On April 20th, the government of Mongolia and The Nature Conservancy (TNC) announced the launch of Eternal Mongolia, a $198 million initiative known as a Project Finance for Permanence (PFP) agreement. So far, 6 of these PFP agreements have been made through TNC’s Enduring Earth Program, which the non-profit says will lead to the protection of 120 million hectares of land, or an area roughly the size of South Africa.

The inclusion of the Eternal Mongolia agreement nearly doubles that total, and while each agreement is different, they all involve using scientific and community/indigenous insights to craft a comprehensive framework for achieving a certain conservation outcome, then using leveraged private sector investment to drive government matching to fund it.

An unsubstantiated claim on Mongolia’s Wikipedia page suggests that after gaining independence, there was “enthusiasm to declare 100 percent of the country as a national park,” but that the country eventually settled on 30%—a marker that recently became an international standard.

TNC wrote in a statement that, in 1994, Mongolia did indeed set a target for 30% of its lands and waters to be protected, and that Eternal Mongolia will dramatically expand the conservation of one of the world’s most intact and connected temperate grasslands, along with sweeping sand dunes, rugged mountains, pristine lakes, and over 13,000 kilometers of winding rivers.

Bolor Lkhaajav reporting for The Diplomat details that part of the Eternal Mongolia framework will be measures to prevent mistakes that other countries have made, referencing how Brazilian President Jair Bolsonaro was able to withdraw or terminate various protection agreements in the Amazon Basin, signed by the previous administration.

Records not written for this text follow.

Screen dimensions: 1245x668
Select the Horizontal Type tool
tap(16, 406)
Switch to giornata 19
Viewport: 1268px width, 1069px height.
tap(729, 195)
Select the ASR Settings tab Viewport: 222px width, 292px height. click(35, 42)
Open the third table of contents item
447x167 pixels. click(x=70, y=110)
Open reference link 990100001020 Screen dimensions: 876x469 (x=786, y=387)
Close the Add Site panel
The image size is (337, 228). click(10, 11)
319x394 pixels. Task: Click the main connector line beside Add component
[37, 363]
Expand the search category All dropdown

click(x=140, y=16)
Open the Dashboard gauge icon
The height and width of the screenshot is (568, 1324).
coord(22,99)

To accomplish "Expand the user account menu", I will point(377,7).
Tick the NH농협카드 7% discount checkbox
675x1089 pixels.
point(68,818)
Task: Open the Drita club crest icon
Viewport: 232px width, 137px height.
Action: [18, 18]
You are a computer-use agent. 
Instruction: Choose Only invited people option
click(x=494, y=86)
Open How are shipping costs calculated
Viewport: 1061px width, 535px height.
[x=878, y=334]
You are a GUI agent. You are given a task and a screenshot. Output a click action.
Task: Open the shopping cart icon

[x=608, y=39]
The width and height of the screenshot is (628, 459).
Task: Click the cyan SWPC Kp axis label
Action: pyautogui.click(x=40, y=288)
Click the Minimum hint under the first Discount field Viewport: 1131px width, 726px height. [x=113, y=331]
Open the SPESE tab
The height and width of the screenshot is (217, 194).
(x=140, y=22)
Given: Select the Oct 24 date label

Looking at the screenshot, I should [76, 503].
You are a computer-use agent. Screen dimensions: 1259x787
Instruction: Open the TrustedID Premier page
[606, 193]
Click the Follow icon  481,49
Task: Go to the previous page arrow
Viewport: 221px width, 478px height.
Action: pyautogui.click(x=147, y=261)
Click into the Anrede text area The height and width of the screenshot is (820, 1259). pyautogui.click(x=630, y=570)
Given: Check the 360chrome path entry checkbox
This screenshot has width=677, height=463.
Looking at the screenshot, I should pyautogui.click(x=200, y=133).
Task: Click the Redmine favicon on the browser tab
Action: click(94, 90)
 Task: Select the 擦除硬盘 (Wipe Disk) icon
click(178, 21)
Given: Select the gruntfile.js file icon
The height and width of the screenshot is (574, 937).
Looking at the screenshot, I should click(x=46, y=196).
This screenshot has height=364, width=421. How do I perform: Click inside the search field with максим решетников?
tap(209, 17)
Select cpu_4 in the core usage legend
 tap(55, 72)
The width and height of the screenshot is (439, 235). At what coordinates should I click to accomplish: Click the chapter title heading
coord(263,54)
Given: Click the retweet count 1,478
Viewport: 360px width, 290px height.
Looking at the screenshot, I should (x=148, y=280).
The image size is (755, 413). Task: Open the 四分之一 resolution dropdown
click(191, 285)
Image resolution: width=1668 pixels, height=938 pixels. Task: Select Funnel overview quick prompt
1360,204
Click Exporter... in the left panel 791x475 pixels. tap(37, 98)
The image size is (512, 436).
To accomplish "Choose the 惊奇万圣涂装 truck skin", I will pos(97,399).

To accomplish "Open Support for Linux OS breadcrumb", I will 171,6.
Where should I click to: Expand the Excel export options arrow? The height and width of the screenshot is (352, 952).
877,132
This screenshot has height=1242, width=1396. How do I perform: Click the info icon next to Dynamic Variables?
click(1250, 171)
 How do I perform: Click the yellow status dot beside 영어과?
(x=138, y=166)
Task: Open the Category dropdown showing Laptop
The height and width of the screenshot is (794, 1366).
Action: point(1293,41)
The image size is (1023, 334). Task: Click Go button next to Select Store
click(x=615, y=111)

In this regard ensuring “continuity of the projects” and that “anti-corruption measures” are maintained were considered paramount to Eternal Mongolia’s success, according to Zdenka Piskulich, the managing director of Enduring Earth for TNC.

At 133 out of 180, Mongolia ranks very poorly on Transparency International’s Corruption Perception Index, and being that Enduring Earth is only involved in an advisory role, Piskulich told The Diplomat at a recent event in Washington DC that it “is paramount for the Mongolian government to uphold the highest financial transparency for their Conservation Trust Fund”.

Private donor funds will all be held and managed by a 501(c)3 in the US called Mongolian Nature’s Legacy Foundation, as a way of helping to guard against corruption.

The stake

The stake that the stakeholders hold is the last intact grassland of its kind in Asia; an irreplaceable ecosystem home to 200,000 pastoral nomads and tens of millions of tons of sequestered carbon.

Overgrazing and unsustainable mining practices have created one of the most at-risk areas on Earth for desertification, a complex phenomenon that used to be thought of as the growth of deserts, but is now correctly identified as being the result of unsustainable use of land on the boundaries between semi-arid and arid areas.

76.9% of Mongolian grassland is at risk of desertification, and part of the Eternal Mongolia PFP will be creating a method to protect against overgrazing in vulnerable areas while also ensuring the long-term right of the pastoral community to graze. To this end, the Mongolian government and conservation groups have been looking at the US Bureau of Land Management, which issues grazing rights across millions of hectares in over ten US states.

The right to graze is imperative to the country’s economy and culture, as even though 9.1% of the country’s landmass is arable, just 843 square kilometers—a small percentage of a percentage, was reported to be irrigated by 2011.

“Climate Change is here. Mongolians are already experiencing more frequent and severe climate-induced disasters like harsh winters, droughts, and dust storms. Mongolia’s average annual temperature has increased by 2.25°C over the last 80 years, more than anywhere else on earth, and we’ve just endured the worst dzud year yet, with millions of livestock lost and people’s livelihoods ruined,” said Bat-Erdene Bat-Ulzii, Minister of Environment and Tourism on the occasion of the Eternal Mongolia announcement.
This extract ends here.